PYT, l’alchimiste des maux
Dès la parution du premier disque de Galaad, Premier Février, en 1992, la prose inattendue du jeune chanteur et parolier Pierre-Yves Theurillat imposa son imaginaire original, bigarré, lettré et surtout diaboliquement divin, donc humain. Les textes de ces longs morceaux à tiroirs permirent donc de prendre acte de la naissance d’un nouvel auteur de taille dans le monde musical francophone, peu habitué à de telles audaces poétiques. Cependant, peut-être que l’essence même de ces premières semences ne correspondait alors pas encore au devenir de son créateur, obligé qu’il s’est ainsi senti de se dissimuler sous l’énigmatique pseudonyme de PiWhy ? La voix elle-même semblait hésiter entre tous les possibles, oripeaux de la jeunesse.

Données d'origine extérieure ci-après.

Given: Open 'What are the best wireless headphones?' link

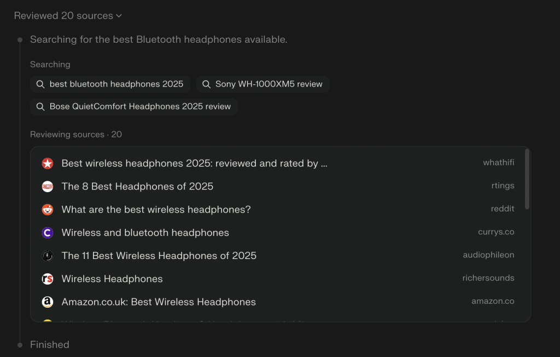Looking at the screenshot, I should pyautogui.click(x=156, y=209).
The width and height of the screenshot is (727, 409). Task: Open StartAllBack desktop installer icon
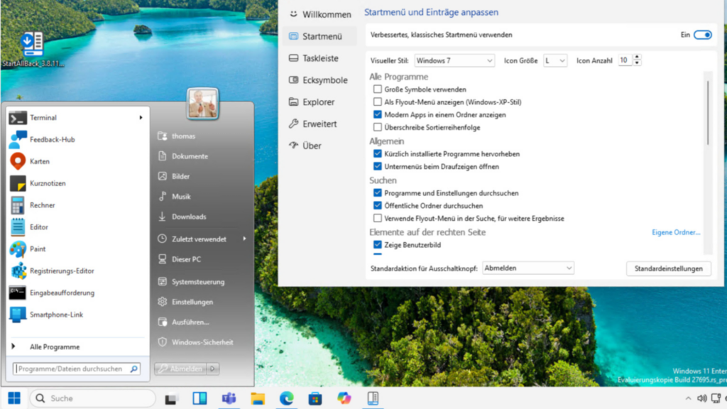point(32,45)

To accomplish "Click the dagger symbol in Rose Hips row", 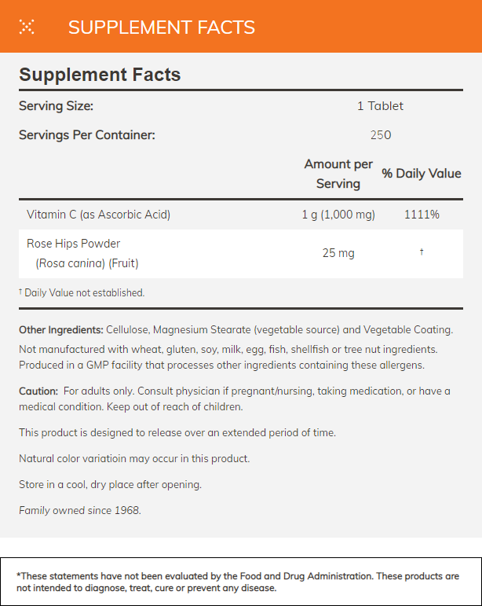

En 1996, Vae Victis, enfonce la plume. Que n’a-t-on pas écrit sur ce chef-d’œuvre, meilleur disque de rock progressif chanté en français jamais entendu ? La maturité faite œuvre d’art. L’unité de cet album doit autant à la qualité des compositions qu’à la puissance évocatrice de l’interprétation de ce grand poète qu’est indubitablement Pierre-Yves Theurillat, secondé par le fantôme de PiWhy ? et le plus quotidien Theut’, trois faces d’un même Janus. Trois facettes d’un seul homme. Qui sait déjà que ce sommet contient en germe la solitude de l’après.

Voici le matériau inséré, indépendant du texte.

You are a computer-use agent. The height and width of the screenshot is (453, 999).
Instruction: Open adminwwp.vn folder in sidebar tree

L’implosion de Galaad était écrite. Pour Pierre-Yves, désormais amputé de ses doubles créateurs, la période de jachère durera bien trop longtemps. Plus de vingt ans. Le printemps 2010 verra sortir de studio un petit bijou tout doux : Confidences de mouches, de L’Escouade, groupe dont le nom joue de paronomase avec Galaad. Héritier sans porte-voix de son illustre passé, cet essai (unique pour l’heure) semble défricher des terrains moins accidentés, moins éloignés des travaux les plus acoustiques des mélodistes français que du rock progressif anglo-saxon. Comme si Souchon avait séquestré Ange dans l’arrière-boutique. L’auteur a vieilli, la vie l’a malaxé, sa voix s’est patinée à force de tours de piste sur terres gelées. Un retour en forme qui a peut-être surpris la frange la plus torturée du public du barde prévôtois. Assagi notre Pyt ?

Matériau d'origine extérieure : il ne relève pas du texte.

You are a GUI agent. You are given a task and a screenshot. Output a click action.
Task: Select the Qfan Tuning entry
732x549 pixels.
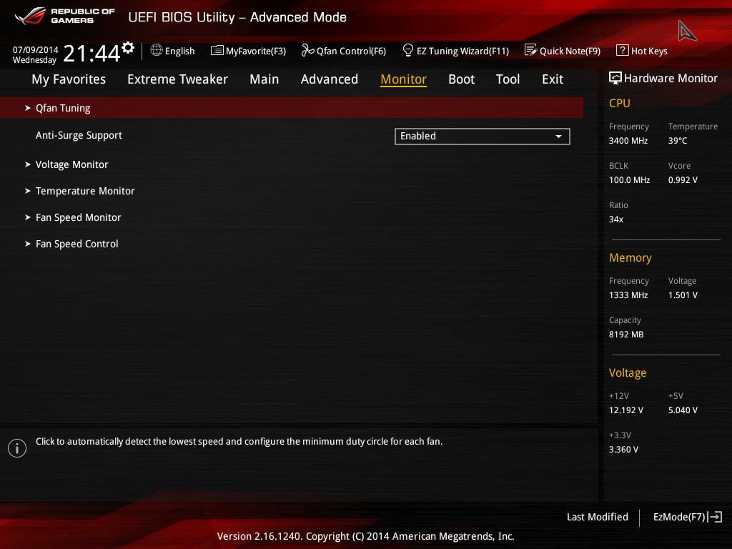pos(292,108)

Que nenni. Carnet d’un visage de pluie (2013) et Mon Grand Amer (2015), fruits savoureux de la création à quatre mains des anciens complices de l’ère Galaad, prouvent que Pyt et sa clique reviennent, et qu’ils ne sont pas contents ! Si les écrits n’ont jamais déçu, l’auditeur sera heureux de retrouver ces écrins musicaux, écumes des roulis de la grande époque, empoigner à bout de bras les maux que l’auteur sait si bien aider à muter en mots. Nectars divins qui font chaud au ventre. Et parfois froid dans le dos (« Une ombre »).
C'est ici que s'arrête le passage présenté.